Tinder n'a plus fonctionné pendant quelques heures ce 4 avril 2018, après que Facebook a restreint les conditions d'accès des applis tierces aux informations sur ses membres. Certains utilisateurs ont même perdu leurs matches et leurs conversations.

Si vous espériez conclure hier soir sur Tinder, vous avez dû déchanter. Les utilisateurs de l’appli de rencontre ont remarqué qu’ils ne pouvaient plus s’y connecter pendant quelques heures ce 4 avril 2018, ont rapporté plusieurs médias américains. Ils étaient en fait pris dans une boucle sans fin de connexion via Facebook qui les empêchait de relancer l’appli.

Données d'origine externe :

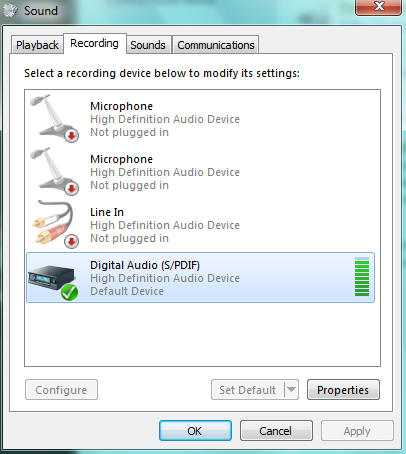Click the Digital Audio green level meter

click(x=362, y=277)
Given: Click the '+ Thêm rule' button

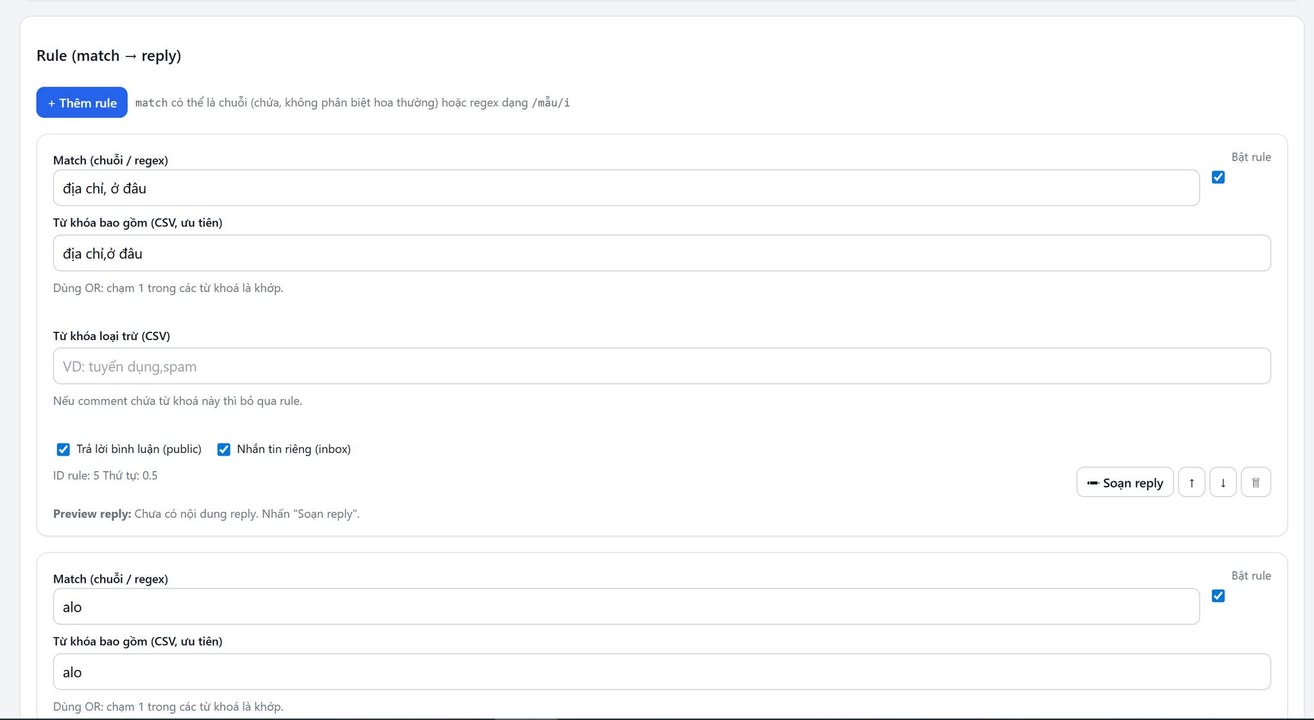Looking at the screenshot, I should coord(82,103).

Et la panique n’a pas tardé à s’installer.

Capture d’écran Twitter du 5 avril 2018

Au retour de l’appli, certains rapportent avoir perdu tous leurs matches ainsi que l’étendue de leurs conversations.

Facebook coupe l’accès à de nombreuses données sur vous

Ce bug de Tinder est en fait la conséquence d’une mise à jour drastique que Facebook a commencé à mettre en place ce mercredi 4 avril, qui touche les paramètres d’accès des applis tierces aux informations des comptes des utilisateurs de Facebook, après le scandale autour de la collecte de données par l’entreprise Cambridge Analytica. Dans un tweet, Tinder a confirmé que le problème se situait au niveau de la connexion aux comptes.

Toutes les interfaces de programmation qui font le lien entre Facebook et des tiers (API) vont être modifiées. Tinder utilise l’une d’entre elles : Facebook Login, qui permet de se connecter à un service via Facebook. Depuis la mise à jour de ce mercredi, Facebook Login interdit désormais que l’appli de rencontre recueille des données telles que l’orientation politique, les goûts musicaux, la religion ou encore le statut de relation (en couple, célibataire, etc.).

Or certaines de ces infos étaient jusqu’ici récoltées par Tinder pour améliorer les matches potentiels, comme l’a montré BuzzFeed avec une capture d’écran :

Buzzfeed

Mark Zuckerberg a précisé jeudi 4 avril auprès de plusieurs médias, dont Numerama que Cambridge Analytica avait en fait eu accès aux informations de plus de 87 millions de comptes, et non 50 millions comme le New York Times l’avait rapporté en premier.